The reasons for doing it this way are practical in nature:

  • The method works on any text or drawing.
  • The method does not require any processing of the actual content (text shaping, path clipping etc), making it easy to implement.
  • \clips are not affected by any other override tag or style parameter, so the bands are guaranteed to be in-place no matter what else is going on in the line. \blur can be applied without making the background shimmer through. Semi-transparent typesetting does not show any artifacts (true for Gradient Everything, not so much Gradient along clip edge).
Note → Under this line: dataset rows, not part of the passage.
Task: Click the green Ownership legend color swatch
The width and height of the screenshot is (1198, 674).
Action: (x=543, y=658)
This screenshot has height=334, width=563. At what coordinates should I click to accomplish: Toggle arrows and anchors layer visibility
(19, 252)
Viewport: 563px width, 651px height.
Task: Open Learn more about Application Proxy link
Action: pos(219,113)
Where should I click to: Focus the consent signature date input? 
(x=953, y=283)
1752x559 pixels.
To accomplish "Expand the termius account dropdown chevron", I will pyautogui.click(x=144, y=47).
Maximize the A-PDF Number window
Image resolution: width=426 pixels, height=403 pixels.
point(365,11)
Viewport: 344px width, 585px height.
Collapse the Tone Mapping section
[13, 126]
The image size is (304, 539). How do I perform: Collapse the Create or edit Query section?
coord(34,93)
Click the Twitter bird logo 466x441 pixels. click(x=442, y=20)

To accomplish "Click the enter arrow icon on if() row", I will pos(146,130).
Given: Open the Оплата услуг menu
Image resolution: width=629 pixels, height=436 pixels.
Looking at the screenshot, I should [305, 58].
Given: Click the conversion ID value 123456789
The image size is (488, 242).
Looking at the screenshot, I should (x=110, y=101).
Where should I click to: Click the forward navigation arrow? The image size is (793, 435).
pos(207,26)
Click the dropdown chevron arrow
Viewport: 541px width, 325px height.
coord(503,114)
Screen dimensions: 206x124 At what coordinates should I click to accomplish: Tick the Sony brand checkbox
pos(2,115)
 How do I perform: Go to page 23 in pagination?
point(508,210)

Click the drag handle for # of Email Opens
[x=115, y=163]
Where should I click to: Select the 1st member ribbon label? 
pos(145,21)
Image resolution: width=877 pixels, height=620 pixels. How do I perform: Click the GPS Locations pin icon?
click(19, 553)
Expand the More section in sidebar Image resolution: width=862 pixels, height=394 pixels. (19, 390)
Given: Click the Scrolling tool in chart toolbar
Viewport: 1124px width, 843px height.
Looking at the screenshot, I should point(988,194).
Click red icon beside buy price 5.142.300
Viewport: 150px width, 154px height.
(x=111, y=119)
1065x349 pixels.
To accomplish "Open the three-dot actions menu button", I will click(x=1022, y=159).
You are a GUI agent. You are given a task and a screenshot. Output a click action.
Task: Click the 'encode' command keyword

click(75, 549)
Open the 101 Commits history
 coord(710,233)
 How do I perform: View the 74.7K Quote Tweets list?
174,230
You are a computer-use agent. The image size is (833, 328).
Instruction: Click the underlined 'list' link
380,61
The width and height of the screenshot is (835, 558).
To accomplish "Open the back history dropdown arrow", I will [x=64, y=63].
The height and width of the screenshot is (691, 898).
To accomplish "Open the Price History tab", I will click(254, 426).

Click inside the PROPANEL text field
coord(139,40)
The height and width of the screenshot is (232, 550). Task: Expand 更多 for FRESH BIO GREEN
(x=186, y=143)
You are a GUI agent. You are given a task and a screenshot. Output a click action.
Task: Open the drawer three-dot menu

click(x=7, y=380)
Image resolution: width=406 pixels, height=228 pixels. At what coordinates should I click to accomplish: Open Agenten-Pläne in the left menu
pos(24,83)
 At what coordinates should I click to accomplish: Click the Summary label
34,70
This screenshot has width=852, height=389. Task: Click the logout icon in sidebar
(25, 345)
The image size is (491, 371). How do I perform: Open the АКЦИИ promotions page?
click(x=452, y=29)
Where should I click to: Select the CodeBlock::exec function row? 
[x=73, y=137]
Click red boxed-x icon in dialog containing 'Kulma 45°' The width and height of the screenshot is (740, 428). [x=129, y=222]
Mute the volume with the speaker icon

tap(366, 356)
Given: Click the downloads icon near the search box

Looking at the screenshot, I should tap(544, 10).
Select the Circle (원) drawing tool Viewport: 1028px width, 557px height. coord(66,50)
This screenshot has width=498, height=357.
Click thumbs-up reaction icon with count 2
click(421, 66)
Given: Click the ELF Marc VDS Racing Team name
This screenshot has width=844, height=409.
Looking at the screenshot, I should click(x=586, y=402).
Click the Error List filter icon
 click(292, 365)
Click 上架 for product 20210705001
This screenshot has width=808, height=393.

However, there are also a number of limitations that arise from this method:

  • Due to \clips creating hard, undithered edges, you will need comparatively many strips to minimize banding artifacts/posterization of your gradient. Do that on a large shape, fbf it over a few seconds and you got yourself a performance issue.
  • All generated gradient strips will end up with an even size, so some of those may end up having the same color - making the method wasteful in areas where there’s little variation in your gradient. To my knowledge, none of the available scripts optimize for this.
  • It is not easy to animate the generated gradient due to \clips not being affected by \move or \transform. You could still do so using specialized scripts, but few options are readily available.
  • You may not find it all that easy to incorporate an existing or additional \clip you need for the sign. I
  • The lack of a WYSIWYG UI locks you into a trial and error approach for getting complex gradients right.
  • No radial gradients Possible but limited to 2 colors with Gradient along clip edge (Thanks @Myaamori abnd @Adriks for pointing this out).

In principle, the same method could be used to export gradients from AI to ASS, yielding most of the same advantages and limitations - with the notable exception of having a much nicer UI to fine-tune stuff with. I may at some point provide scripts that do exactly that, but they’d be ultimately boring and require no further introduction.

Instead, were going with a different approach that results in pre-clipped drawings and comes with its own pros and cons, making it worthy of its own place in our typesetter’s toolbox.

Linear Gradients

A few days ago, @Dave gave us this to work with on the TypesettingTools Discord. Box Original On first glance this looks like a subtle gradient with the top of the box being a somewhat lighter shade than the bottom. Since there are very few possible RGB24 color points in this gradients, making banding introduced by \clips extra obvious. Let’s see if we can avoid that in AI.

Creating the gradient

First we’ll have to create and match the gradient using AI’s built-in tools. If you already know your way around AI, you can safely skip this section.

  1. Create a new document, place the image as the bottom layer and lock it.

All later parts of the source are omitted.